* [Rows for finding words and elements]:
* Begin *
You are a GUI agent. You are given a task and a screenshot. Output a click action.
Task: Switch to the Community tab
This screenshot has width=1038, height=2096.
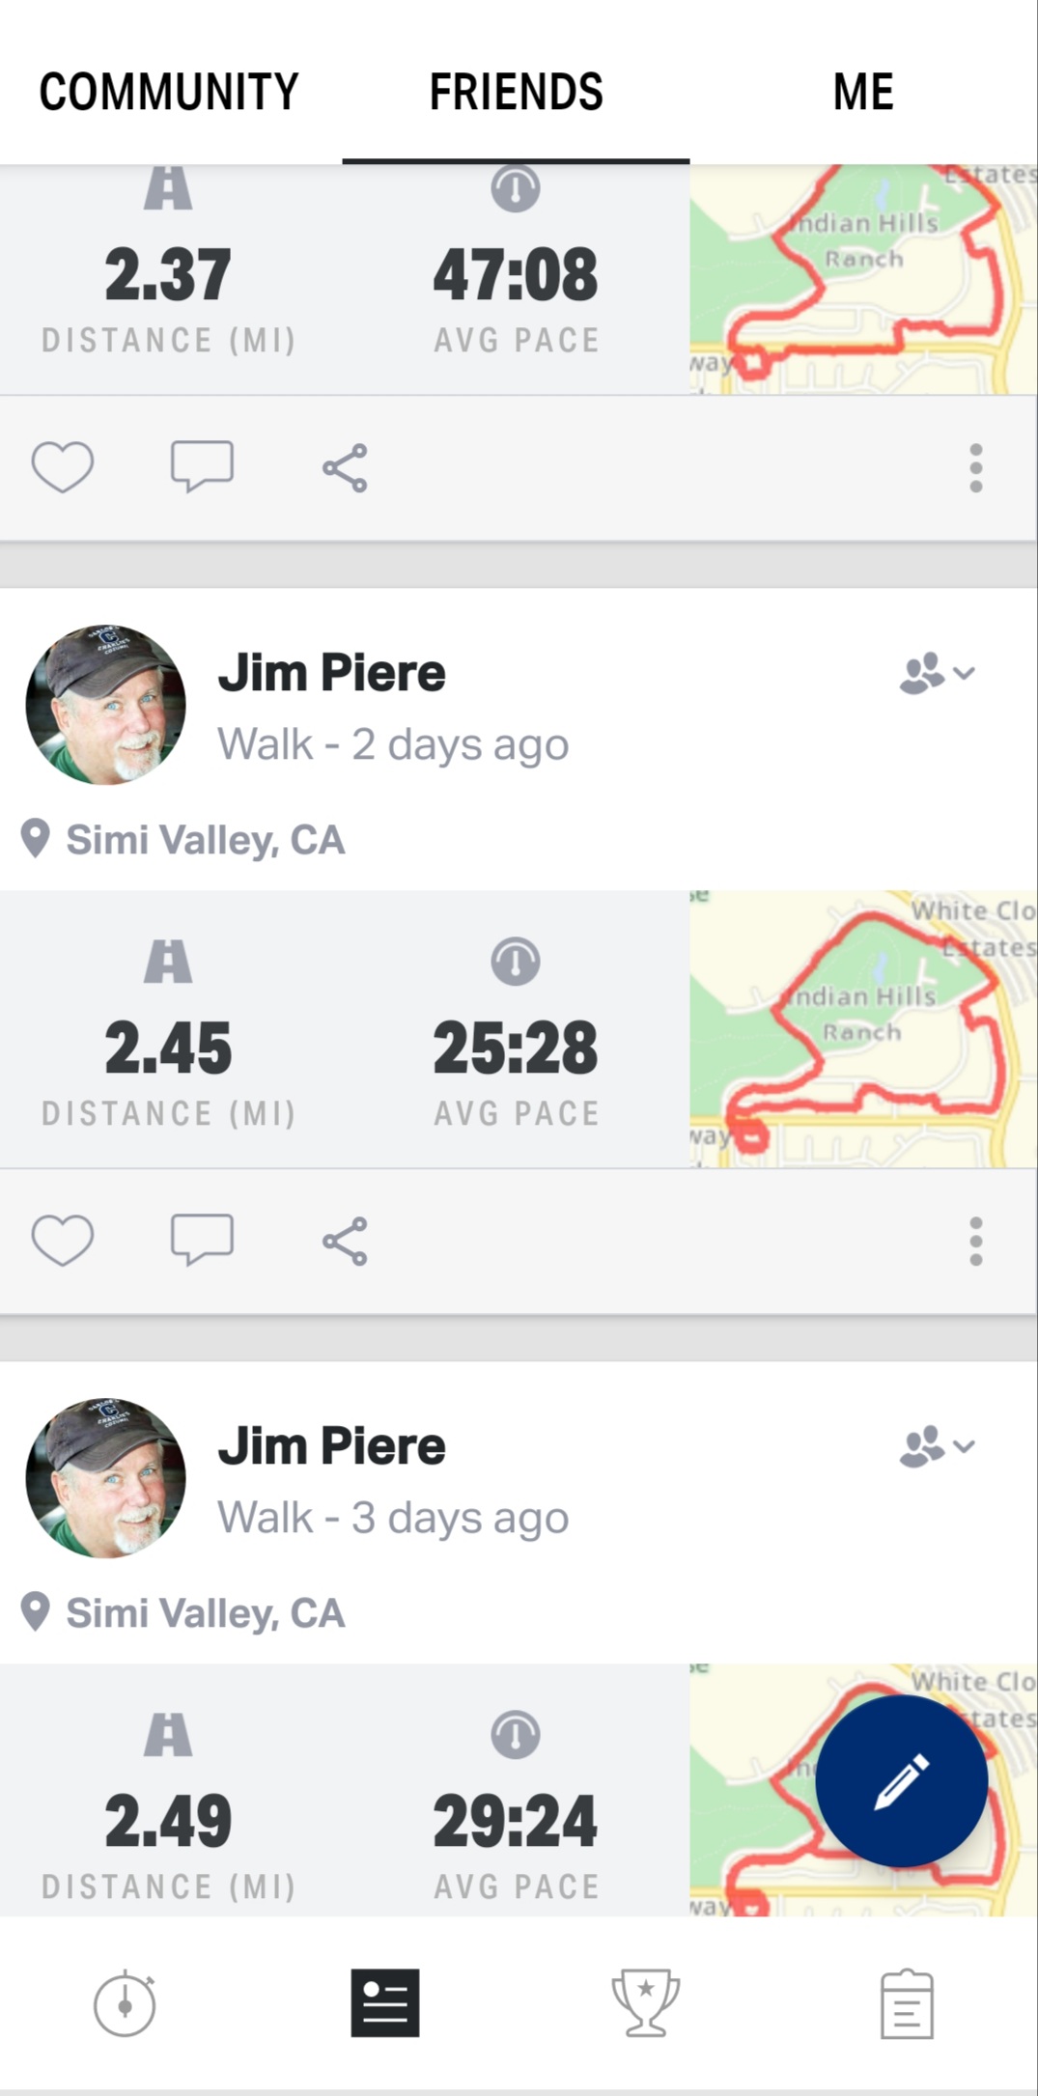pyautogui.click(x=169, y=93)
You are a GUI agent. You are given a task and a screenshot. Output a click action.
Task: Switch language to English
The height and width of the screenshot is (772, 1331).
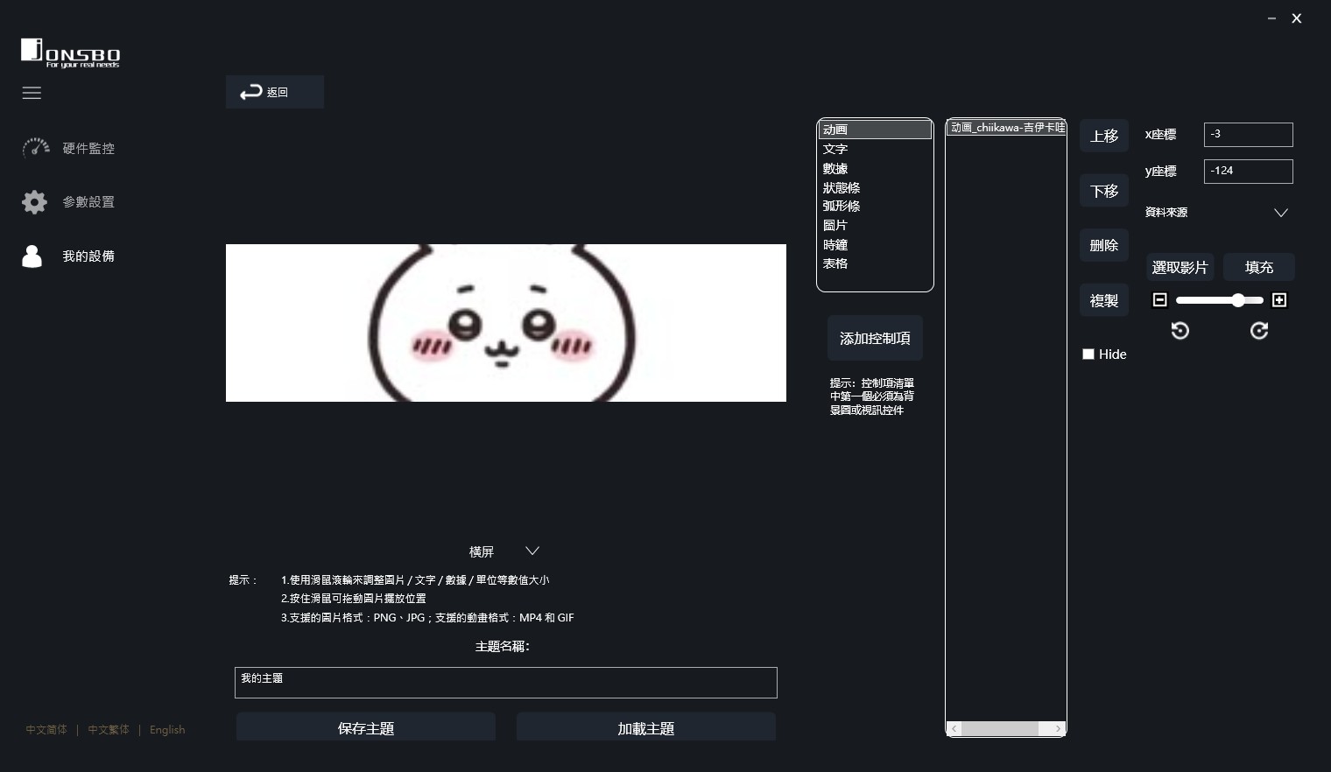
* End *
* [Problem statement]: Repeat all of the rows above word for word, leaving out the pictures.

* [Exercise result]:
You are a GUI agent. You are given a task and a screenshot. Output a click action.
Task: Switch to the Community tab
This screenshot has width=1038, height=2096.
pyautogui.click(x=169, y=93)
You are a GUI agent. You are given a task and a screenshot. Output a click action.
Task: Switch language to English
The height and width of the screenshot is (772, 1331).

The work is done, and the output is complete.